Khera tells CityMag these comments were made “in a discussion where it’s accepted by everyone that it’s good for us to increase revenue”. But he made the comments to ensure his colleagues are “mindful” when making public policy decisions.
“For example, if we increase paid parking to particular areas, we may increase our revenue, but will that come at the expense of commuters? Will that cause less people to visit the city?” he says.
“The other thing is advertising. We can increase advertising if we wished, with billboards on council property, but that will cause a potential decline in public amenity.”
Khera says the net public good of certain motions or ideas shouldn’t be measured through rigid criteria, but rather through common sense.
Biela McMillan is the managing director of WellCity Adelaide, a local organisation advocating for public wellbeing, and says net public good can and should be measured using defined criteria.
“Wellbeing means nothing unless it’s applied to a particular context and driven by specific values. It can be achieved with defined parameters and KPIs,” she says.
“Everyone defines this for themselves, but WellCity Adelaide has specific values.”

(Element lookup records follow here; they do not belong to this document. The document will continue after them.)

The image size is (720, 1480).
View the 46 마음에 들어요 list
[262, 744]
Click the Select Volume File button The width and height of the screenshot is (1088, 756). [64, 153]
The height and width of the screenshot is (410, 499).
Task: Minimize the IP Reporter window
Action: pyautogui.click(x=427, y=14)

These values, according to WellCity Adelaide’s website, include community and connection, the built and natural environment, and finance, amongst other pillars.
Biela says if an organisation does not have these values or determinants to work towards, the intended outcomes can become blurred as every individual within the organisation is left to work towards their own understanding of wellbeing.
“There’s the basics like gender pay equity or giving people opportunities to do community service leave,” she says.
“Developers, they’re going to, as part of their lease agreement with tenants, say, ‘One of the ways this building can contribute to Adelaide as a city of wellbeing is if everyone in this building is actually doing something cool in the community. So we’re going to write into our lease that everyone in this building is going to have x number of community service leave days a year, and if they don’t they’re in breach of their lease.’
“There are actually three buildings in Adelaide that already do that.”
At the end of May, the City of Adelaide launched a Wellbeing Dashboard, which measures the feelings of city-dwellers by comparing answers from resident samples. It has data on unemployment, health, happiness and social connection, and can tell you who the average ratepayer is and how they feel.
Lord Mayor Sandy Verschoor told Town Hall at the most recent council meeting, “wellbeing is vital to the long-term prosperity of the city”. She said she is proud to deliver the Wellbeing Dashboard in collaboration with the State Government.
When we ask councillor Khera whether he sees any way the City of Adelaide is forfeiting the net public good of its ratepayers for financial purposes as it attempts to climb out of debt, he says this is not occurring at the moment.
“I think we should always have the discussion about revenue raising. It’s an important key aspect of how we govern ourselves,” he says.
“But I think the focus has been on accomplishing efficiencies. From what I’ve seen with efficiencies, it’s rethinking how we use our assets in ways that provide a greater return for ratepayers.”
Khera does offer us an example of a public amenity that, he believes, detracts from the net public good – the rise of electronic advertising screens in public spaces.
Councillor Khera first mentioned this in a motion at a May council meeting, after noticing what he calls an “insane” advertisement on Hutt Street.
“The very bright advertising we’ve seen encroaching in the public spaces has been brought about… because [the council has] a gap in our powers,” he says.
“That motion sought to address what powers we have and what we should seek from the State Government in order that we can properly regulate brightly lit advertising.”